Le plus grand besoin de la société en tout temps, et aujourd’hui plus que jamais, est de fortifier les mœurs, et le moyen le plus efficace d’y parvenir est de donner une bonne éducation aux femmes, pour que le mari puisse aimer son intérieur, et que l’enfant trouve auprès de sa mère, avec les soins du corps, la nourriture de l’âme. En bonne logique, on devrait pourvoir d’abord aux nécessités de l’instruction primaire ; on ne réglerait qu’ensuite le reste du budget. Il faut bien comprendre qu’il s’agit pour le pays de grands sacrifices d’argent. Ce serait une faute de le dissimuler, parce que c’est une honte d’en avoir peur.
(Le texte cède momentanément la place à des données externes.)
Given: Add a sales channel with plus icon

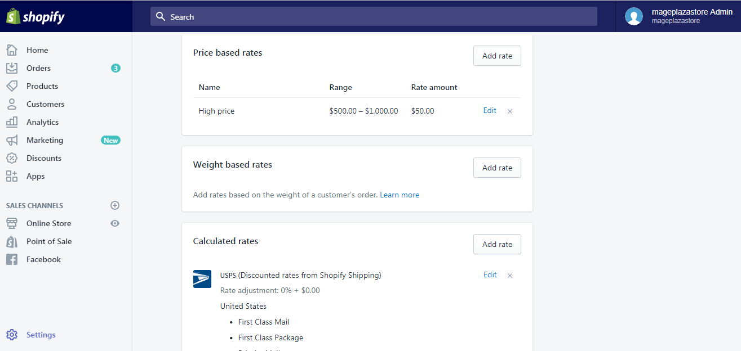Looking at the screenshot, I should click(x=115, y=205).
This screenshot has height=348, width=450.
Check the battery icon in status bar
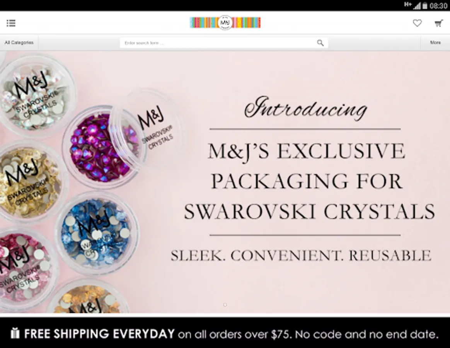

On n’économise pas sur les besoins intellectuels du peuple[1] ; on n’économise pas sur la morale. Quelques centaines de mille francs votés par pudeur ou épargnés par industrie ne sont qu’une aumône avec tous les inconvéniens de l’aumône. Par de pareils moyens, on soulage quelques misères, on ne transforme pas une situation. Il est plus que temps de prendre un grand parti. L’enseignement primaire des filles n’est pas à améliorer, il est à créer.


JULES SIMON.

  1. Les dépenses de la guerre représentent les 275 millièmes du budget total, et les dépenses de l’enseignement n’en représentent que les 11 millièmes.